> [What to work on]:
Could you reproduce, word for word, everything below from the line containing "VIEW MORE TECH (68, 1967)" down to the line containing "Climbing & Mountaineering (16, 1721)", with both of those lines included and no others?

===== Data for this task =====

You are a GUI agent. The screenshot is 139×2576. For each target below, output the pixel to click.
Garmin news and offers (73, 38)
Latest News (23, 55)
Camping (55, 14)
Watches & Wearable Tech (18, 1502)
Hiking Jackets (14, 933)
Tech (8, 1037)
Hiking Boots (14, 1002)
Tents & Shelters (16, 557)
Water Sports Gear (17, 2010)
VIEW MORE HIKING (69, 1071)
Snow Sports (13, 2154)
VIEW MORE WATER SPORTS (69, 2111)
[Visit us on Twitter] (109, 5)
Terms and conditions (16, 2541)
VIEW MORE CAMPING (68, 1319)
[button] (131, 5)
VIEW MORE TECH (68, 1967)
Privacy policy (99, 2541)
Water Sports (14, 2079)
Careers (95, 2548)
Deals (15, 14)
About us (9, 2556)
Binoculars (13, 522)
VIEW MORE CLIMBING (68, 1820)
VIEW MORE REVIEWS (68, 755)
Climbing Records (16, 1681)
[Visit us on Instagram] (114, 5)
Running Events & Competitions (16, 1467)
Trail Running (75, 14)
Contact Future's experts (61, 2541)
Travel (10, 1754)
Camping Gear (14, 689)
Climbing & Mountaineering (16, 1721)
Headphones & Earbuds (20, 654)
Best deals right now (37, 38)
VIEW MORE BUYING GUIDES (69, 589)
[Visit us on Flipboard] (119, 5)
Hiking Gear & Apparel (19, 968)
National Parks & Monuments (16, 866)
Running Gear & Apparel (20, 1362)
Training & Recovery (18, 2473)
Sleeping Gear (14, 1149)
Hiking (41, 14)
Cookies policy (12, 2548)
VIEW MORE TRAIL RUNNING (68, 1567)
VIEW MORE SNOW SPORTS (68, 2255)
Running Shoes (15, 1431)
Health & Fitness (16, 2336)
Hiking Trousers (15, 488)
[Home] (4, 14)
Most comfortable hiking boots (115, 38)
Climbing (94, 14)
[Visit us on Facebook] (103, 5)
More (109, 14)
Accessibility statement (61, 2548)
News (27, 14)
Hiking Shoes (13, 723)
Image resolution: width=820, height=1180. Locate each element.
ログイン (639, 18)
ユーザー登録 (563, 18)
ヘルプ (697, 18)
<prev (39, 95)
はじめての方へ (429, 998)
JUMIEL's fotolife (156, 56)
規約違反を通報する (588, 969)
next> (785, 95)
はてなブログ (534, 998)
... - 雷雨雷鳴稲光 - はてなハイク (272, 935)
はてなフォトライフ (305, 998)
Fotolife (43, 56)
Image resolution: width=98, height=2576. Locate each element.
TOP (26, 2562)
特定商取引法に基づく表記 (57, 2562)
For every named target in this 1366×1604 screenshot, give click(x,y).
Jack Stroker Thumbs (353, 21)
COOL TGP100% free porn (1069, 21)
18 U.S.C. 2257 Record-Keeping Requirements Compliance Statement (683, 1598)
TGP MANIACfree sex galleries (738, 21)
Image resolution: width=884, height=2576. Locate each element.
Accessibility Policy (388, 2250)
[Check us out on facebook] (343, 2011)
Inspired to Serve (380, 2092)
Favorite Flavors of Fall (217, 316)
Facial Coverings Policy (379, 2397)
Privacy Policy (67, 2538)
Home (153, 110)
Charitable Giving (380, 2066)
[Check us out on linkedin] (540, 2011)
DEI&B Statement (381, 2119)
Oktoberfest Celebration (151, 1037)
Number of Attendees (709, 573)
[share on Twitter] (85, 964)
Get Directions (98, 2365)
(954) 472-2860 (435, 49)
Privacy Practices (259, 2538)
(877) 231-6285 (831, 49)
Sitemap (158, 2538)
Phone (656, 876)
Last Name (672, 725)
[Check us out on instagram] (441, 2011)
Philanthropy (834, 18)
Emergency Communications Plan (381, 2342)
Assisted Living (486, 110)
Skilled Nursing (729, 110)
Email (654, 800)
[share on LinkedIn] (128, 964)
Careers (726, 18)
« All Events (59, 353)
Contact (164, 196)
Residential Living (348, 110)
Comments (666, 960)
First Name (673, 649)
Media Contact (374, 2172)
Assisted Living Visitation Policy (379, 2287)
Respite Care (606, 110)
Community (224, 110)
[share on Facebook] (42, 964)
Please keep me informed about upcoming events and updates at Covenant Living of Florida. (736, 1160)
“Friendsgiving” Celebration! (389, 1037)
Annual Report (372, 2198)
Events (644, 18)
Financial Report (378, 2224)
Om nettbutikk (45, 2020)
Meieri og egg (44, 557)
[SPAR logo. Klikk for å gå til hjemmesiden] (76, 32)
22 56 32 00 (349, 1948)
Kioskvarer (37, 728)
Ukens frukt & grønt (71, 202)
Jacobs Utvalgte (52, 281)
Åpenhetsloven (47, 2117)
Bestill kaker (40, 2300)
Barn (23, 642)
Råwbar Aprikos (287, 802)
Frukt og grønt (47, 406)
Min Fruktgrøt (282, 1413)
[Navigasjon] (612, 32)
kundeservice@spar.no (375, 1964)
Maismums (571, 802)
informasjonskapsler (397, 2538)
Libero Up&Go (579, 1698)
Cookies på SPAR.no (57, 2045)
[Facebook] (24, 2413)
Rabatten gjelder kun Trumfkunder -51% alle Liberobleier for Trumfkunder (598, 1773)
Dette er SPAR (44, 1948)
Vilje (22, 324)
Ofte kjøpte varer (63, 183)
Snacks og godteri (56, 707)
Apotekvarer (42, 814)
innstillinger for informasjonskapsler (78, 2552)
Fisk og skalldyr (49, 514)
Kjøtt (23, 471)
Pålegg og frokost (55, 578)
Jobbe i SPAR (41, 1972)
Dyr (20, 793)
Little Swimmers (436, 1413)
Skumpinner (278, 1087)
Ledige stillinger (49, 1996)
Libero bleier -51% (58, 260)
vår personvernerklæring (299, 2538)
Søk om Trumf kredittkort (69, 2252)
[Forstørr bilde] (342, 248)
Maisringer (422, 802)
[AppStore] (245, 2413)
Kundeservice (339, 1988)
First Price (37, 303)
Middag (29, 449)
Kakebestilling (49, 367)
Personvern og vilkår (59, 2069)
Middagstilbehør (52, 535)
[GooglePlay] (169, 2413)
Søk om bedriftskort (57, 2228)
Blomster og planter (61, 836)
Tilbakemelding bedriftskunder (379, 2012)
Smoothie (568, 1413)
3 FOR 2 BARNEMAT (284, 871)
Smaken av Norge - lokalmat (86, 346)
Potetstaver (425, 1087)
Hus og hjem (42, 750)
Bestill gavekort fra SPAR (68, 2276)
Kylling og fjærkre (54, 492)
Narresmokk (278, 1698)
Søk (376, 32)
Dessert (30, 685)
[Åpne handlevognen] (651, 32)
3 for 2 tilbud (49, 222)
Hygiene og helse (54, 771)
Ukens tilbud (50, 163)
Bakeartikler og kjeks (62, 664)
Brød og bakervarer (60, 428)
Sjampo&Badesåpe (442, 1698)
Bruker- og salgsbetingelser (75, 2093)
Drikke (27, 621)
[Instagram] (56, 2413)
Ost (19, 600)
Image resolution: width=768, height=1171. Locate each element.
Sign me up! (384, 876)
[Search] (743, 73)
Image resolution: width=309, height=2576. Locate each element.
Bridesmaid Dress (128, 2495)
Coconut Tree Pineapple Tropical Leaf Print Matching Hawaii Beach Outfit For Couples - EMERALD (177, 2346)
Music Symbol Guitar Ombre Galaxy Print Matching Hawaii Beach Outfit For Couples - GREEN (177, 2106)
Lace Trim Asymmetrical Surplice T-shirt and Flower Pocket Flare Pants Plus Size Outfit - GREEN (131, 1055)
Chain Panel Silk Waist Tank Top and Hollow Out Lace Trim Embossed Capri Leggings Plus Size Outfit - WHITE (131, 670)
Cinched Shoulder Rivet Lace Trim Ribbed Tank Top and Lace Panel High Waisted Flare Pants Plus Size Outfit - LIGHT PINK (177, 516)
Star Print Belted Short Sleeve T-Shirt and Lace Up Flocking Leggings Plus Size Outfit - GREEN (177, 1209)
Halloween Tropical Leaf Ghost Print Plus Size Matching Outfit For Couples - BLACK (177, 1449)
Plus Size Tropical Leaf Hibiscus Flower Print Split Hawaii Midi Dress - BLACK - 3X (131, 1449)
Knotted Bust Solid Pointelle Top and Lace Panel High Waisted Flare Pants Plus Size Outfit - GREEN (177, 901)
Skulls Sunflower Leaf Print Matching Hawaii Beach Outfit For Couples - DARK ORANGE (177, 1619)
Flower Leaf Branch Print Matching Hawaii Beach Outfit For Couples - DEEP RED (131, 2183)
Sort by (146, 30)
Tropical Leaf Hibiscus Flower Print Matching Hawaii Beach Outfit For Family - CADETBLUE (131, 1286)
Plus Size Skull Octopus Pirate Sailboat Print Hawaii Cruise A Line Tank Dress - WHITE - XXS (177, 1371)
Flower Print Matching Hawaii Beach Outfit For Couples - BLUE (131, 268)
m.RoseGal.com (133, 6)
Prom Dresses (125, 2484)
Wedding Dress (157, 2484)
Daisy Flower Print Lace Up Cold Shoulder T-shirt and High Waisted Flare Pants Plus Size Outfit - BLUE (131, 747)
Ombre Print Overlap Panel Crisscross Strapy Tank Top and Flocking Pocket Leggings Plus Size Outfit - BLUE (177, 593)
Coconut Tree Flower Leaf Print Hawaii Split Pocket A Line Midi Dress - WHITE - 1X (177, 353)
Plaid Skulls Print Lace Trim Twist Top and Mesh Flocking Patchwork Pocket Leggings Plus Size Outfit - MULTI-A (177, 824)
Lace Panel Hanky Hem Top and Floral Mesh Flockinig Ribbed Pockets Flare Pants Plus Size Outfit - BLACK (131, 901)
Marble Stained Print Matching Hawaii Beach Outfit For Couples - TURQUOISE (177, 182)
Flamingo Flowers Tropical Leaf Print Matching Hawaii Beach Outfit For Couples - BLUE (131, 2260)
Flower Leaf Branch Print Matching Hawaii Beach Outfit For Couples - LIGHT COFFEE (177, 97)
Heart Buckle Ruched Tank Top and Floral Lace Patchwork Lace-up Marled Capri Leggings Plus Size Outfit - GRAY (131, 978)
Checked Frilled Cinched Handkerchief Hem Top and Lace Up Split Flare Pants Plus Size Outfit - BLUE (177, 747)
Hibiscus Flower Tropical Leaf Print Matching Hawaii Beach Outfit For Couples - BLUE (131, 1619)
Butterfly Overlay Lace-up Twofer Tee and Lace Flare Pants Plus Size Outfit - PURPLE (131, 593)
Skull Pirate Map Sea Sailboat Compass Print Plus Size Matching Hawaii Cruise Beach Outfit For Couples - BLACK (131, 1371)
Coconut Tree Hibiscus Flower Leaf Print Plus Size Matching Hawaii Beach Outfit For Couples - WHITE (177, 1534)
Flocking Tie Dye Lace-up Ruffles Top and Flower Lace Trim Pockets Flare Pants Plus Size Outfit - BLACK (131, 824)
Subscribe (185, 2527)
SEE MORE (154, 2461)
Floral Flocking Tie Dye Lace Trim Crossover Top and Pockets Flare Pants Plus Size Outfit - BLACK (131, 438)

=====

> [Answer]:
VIEW MORE TECH (68, 1967)
Privacy policy (99, 2541)
Water Sports (14, 2079)
Careers (95, 2548)
Deals (15, 14)
About us (9, 2556)
Binoculars (13, 522)
VIEW MORE CLIMBING (68, 1820)
VIEW MORE REVIEWS (68, 755)
Climbing Records (16, 1681)
[Visit us on Instagram] (114, 5)
Running Events & Competitions (16, 1467)
Trail Running (75, 14)
Contact Future's experts (61, 2541)
Travel (10, 1754)
Camping Gear (14, 689)
Climbing & Mountaineering (16, 1721)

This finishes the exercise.